John 11: 35
35 Jesus wept.
All of us eventually come to a point in our lives where something happens that just guts us. It hollows you out and leaves unable to do anything but to weep in great sorrow. For me, it was not so long ago. In April of 2018 I went in for a prenatal checkup, and found out my fourth child, Baby Sam, had died at six weeks gestation. This hollowed me out and I was barely able to contain my tears until I reached the van. I wept that day. The grief overcame me and took over everything. I had already begun to imagine life with the new addition and how I was going to mother 4 kids instead of 3. I wasn’t the only one in my family who was overcome with grief.
My husband fell apart and wept. My children, we had only recently shared the news because I began to show also began to sob. They had been so excited for another new baby. A silence befell our house that day. An eerie deafening silence as we all retreated to our rooms and wept. Although we were all under the same roof, we all felt very alone. We all wept.
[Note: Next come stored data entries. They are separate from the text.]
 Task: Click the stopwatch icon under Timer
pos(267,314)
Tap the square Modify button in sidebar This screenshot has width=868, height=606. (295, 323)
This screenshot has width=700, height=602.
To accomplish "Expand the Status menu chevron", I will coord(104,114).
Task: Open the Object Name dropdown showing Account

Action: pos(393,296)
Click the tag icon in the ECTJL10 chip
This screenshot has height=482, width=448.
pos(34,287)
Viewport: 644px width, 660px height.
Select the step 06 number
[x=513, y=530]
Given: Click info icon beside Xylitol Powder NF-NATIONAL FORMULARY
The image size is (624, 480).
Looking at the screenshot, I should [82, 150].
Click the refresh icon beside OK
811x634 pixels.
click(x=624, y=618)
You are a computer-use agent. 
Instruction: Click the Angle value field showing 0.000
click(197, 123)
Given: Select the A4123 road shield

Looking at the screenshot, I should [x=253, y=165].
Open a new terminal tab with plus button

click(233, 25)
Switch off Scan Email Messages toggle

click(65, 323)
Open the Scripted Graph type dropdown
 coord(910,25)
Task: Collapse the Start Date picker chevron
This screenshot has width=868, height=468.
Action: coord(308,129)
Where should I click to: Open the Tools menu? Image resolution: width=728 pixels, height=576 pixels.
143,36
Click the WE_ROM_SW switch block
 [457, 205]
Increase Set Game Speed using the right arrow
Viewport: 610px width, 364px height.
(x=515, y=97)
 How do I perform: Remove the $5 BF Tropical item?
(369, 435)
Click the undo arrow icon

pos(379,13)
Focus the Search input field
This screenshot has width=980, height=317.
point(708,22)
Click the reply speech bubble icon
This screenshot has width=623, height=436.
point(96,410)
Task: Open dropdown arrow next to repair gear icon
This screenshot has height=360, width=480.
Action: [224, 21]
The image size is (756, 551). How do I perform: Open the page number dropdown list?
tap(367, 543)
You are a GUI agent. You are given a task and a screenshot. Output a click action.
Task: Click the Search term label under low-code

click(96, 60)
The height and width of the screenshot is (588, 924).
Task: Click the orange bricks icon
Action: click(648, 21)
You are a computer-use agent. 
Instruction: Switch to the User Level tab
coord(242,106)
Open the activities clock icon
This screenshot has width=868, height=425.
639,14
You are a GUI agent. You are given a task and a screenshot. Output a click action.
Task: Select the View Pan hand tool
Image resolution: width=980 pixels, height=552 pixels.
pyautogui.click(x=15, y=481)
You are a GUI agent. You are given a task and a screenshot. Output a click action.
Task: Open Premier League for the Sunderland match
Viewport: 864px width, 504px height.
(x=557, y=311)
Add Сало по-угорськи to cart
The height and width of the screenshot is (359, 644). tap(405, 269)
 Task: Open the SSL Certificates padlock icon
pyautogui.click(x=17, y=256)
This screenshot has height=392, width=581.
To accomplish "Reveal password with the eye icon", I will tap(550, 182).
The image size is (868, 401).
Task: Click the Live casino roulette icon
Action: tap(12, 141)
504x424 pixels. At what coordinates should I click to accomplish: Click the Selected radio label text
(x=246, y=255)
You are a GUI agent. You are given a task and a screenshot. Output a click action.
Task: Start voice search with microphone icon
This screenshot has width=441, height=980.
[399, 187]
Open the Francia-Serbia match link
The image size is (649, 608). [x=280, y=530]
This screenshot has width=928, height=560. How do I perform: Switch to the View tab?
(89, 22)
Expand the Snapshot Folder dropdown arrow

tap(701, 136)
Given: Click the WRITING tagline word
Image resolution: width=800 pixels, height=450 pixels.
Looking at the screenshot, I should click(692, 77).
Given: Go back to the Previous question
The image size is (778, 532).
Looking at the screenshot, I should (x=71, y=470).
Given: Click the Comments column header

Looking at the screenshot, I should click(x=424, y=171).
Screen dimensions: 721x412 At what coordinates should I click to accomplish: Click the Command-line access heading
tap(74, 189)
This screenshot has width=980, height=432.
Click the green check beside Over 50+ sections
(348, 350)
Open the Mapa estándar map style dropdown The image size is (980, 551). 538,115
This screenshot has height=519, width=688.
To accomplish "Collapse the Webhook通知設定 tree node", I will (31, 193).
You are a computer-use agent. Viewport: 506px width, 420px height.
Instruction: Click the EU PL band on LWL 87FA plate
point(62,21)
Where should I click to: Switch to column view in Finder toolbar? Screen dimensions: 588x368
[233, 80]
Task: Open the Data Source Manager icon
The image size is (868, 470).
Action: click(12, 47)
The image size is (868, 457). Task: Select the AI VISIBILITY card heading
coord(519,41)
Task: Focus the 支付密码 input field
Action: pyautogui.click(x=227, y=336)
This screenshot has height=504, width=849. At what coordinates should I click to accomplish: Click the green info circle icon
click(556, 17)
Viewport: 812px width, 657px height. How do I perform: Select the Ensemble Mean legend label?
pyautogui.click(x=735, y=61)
This is okay. If you yourself are going through something, it is okay to put life on hold and weep. Jesus himself did in the verse mentioned above. Even during this holiday season, it is okay to pause from all the merriment and to weep. Maybe this isn’t your time to make merry, but instead to grieve whatever it is you need to grieve. Find a place, weep, mourn, ask God for comfort, and when you are ready take the first step forward.
Lord, help me through this time of sorrow. I don’t have much to say right now. All I can say is I feel broken and like my world has been turned upside down. Just be with me and give me comfort during this difficult time. In your name. Amen.